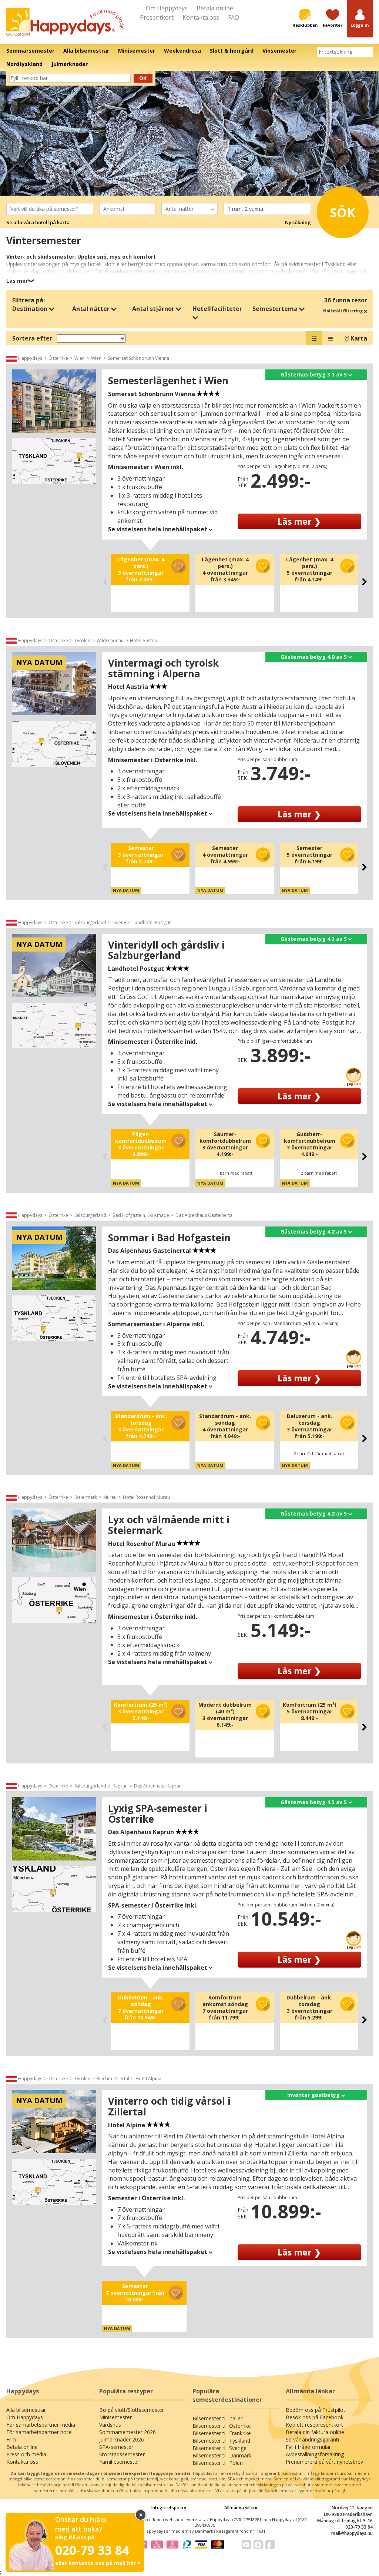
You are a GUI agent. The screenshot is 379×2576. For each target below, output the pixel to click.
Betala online (215, 8)
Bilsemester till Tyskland (221, 2440)
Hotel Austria (143, 640)
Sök (342, 212)
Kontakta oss (200, 17)
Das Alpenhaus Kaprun (158, 1786)
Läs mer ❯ (299, 521)
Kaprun (120, 1786)
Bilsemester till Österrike (221, 2425)
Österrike (58, 358)
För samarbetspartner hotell (40, 2432)
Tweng (119, 922)
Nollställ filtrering (343, 310)
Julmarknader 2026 (121, 2439)
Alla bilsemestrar (26, 2409)
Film (11, 2439)
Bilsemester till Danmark (221, 2455)
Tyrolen (82, 640)
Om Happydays (167, 8)
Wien (79, 358)
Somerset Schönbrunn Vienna (138, 358)
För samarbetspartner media (40, 2424)
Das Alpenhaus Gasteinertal (204, 1215)
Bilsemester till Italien (218, 2418)
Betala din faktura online (315, 2432)
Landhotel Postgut (152, 922)
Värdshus (110, 2424)
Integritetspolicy (168, 2507)
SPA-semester (116, 2446)
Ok (143, 78)
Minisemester (115, 2417)
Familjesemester (119, 2461)
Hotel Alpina (148, 2078)
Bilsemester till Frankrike (221, 2433)
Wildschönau (110, 640)
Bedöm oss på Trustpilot (315, 2409)
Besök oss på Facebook (314, 2417)
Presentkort (157, 17)
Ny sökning (298, 222)
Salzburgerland (90, 922)
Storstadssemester (122, 2454)
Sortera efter (32, 338)
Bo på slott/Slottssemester (131, 2409)
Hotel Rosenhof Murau (146, 1497)
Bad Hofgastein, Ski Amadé (141, 1215)
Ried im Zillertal (113, 2078)
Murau (110, 1497)
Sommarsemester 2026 (127, 2432)
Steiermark (85, 1497)
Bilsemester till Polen (217, 2462)
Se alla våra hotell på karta (38, 222)
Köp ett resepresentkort (314, 2424)
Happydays (30, 358)
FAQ (233, 17)
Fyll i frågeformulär (308, 2446)
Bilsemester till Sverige (219, 2447)
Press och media (26, 2454)
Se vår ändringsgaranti (312, 2439)
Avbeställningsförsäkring (315, 2454)
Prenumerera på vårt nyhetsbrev (324, 2461)
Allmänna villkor (241, 2507)
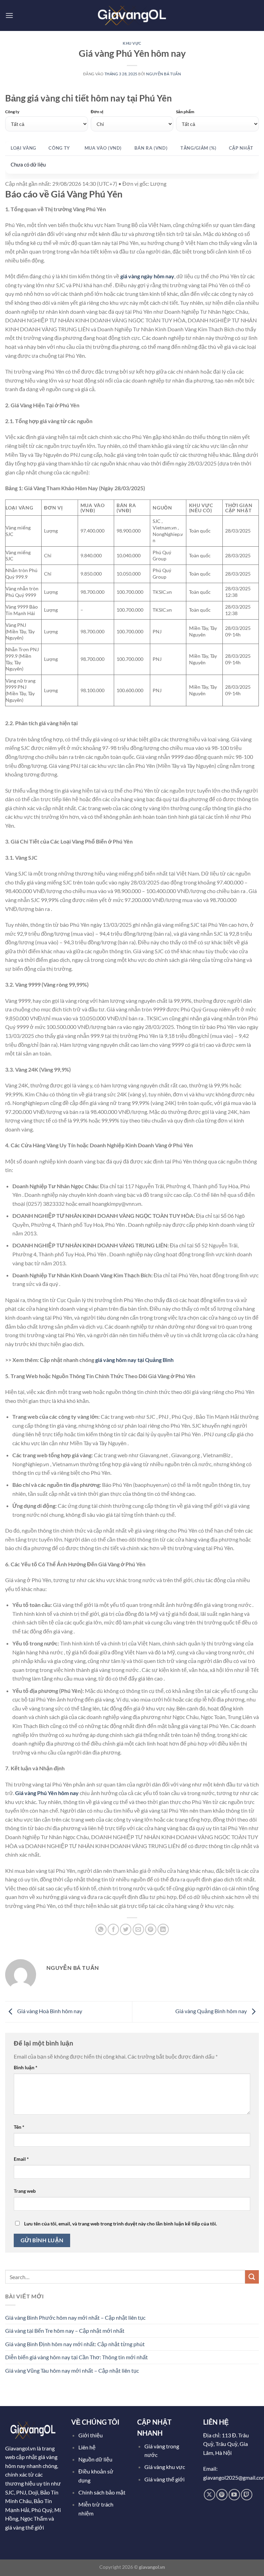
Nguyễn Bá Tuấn (163, 74)
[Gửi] (252, 2277)
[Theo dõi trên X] (209, 2494)
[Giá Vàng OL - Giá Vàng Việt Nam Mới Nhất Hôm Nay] (132, 15)
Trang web (25, 2191)
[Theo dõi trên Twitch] (246, 2494)
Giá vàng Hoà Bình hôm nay (49, 2011)
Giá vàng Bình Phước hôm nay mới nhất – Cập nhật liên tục (75, 2317)
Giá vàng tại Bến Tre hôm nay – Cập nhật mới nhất (64, 2330)
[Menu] (9, 15)
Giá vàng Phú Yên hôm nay (47, 1793)
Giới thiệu (90, 2435)
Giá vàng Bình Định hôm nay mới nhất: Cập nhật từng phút (75, 2344)
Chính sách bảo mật (101, 2492)
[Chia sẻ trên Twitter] (125, 1929)
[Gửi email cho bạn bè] (138, 1929)
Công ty (12, 111)
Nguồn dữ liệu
══════════════════════════════
● TASK STATEMENT: Every line of the listing that includes the word "media" must be copied.

● TASK RESPONSE:
För samarbetspartner media (40, 2424)
Press och media (26, 2454)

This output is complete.